SOURCE DATA:
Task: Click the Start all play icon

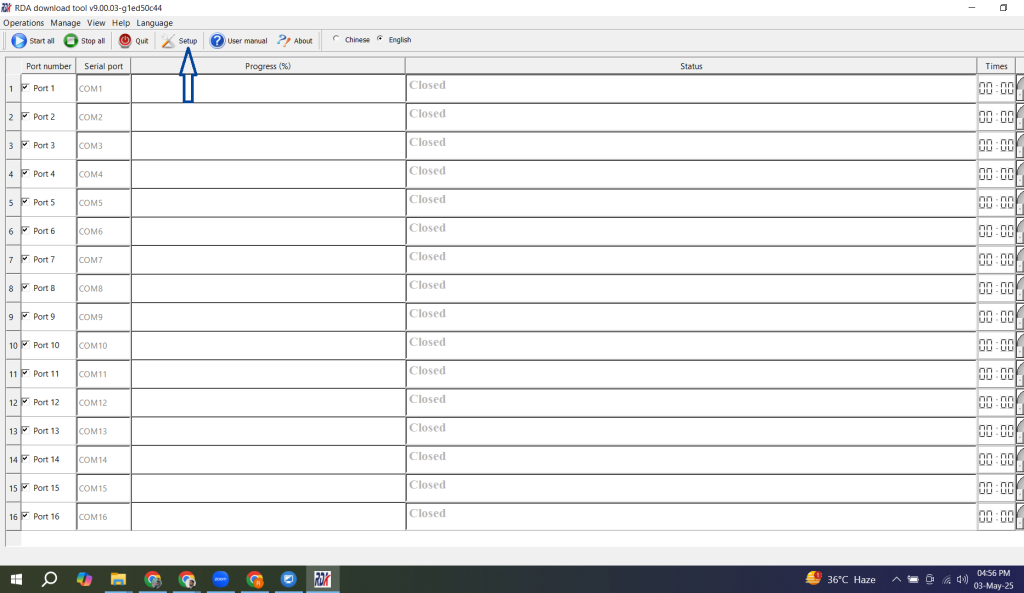Action: click(x=19, y=41)
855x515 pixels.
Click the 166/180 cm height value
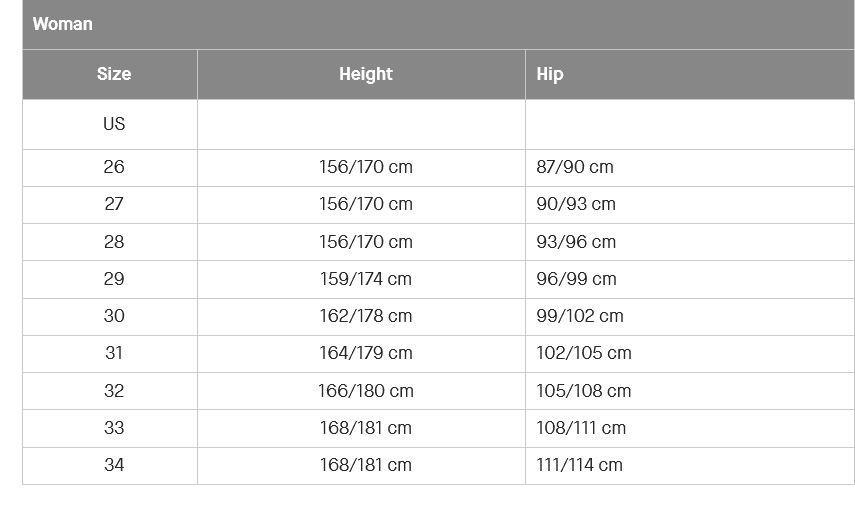[x=366, y=391]
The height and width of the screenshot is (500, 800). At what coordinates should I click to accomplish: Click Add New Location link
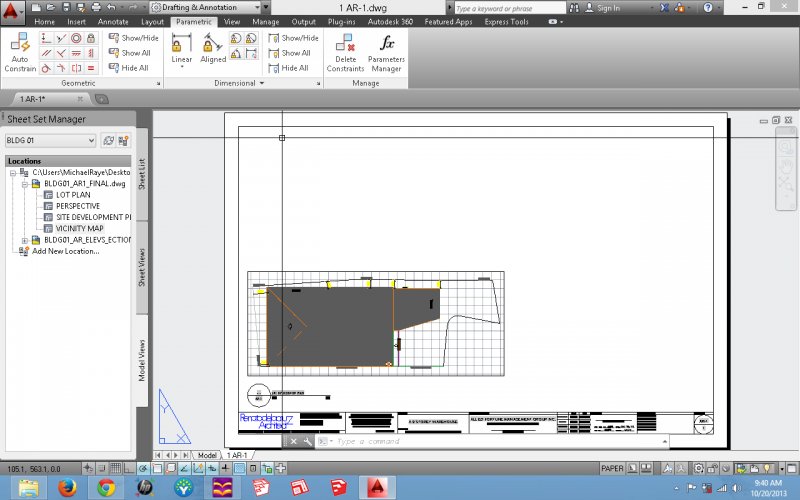(x=65, y=251)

TASK STATEMENT: The task requires the full listing to be given again verbatim, without its pictures.

SOLUTION TO THE EXERCISE:
Task: Click the Start all play icon

Action: click(x=19, y=41)
855x515 pixels.
Click the 166/180 cm height value
[x=366, y=391]
The height and width of the screenshot is (500, 800). At what coordinates should I click to accomplish: Click Add New Location link
(x=65, y=251)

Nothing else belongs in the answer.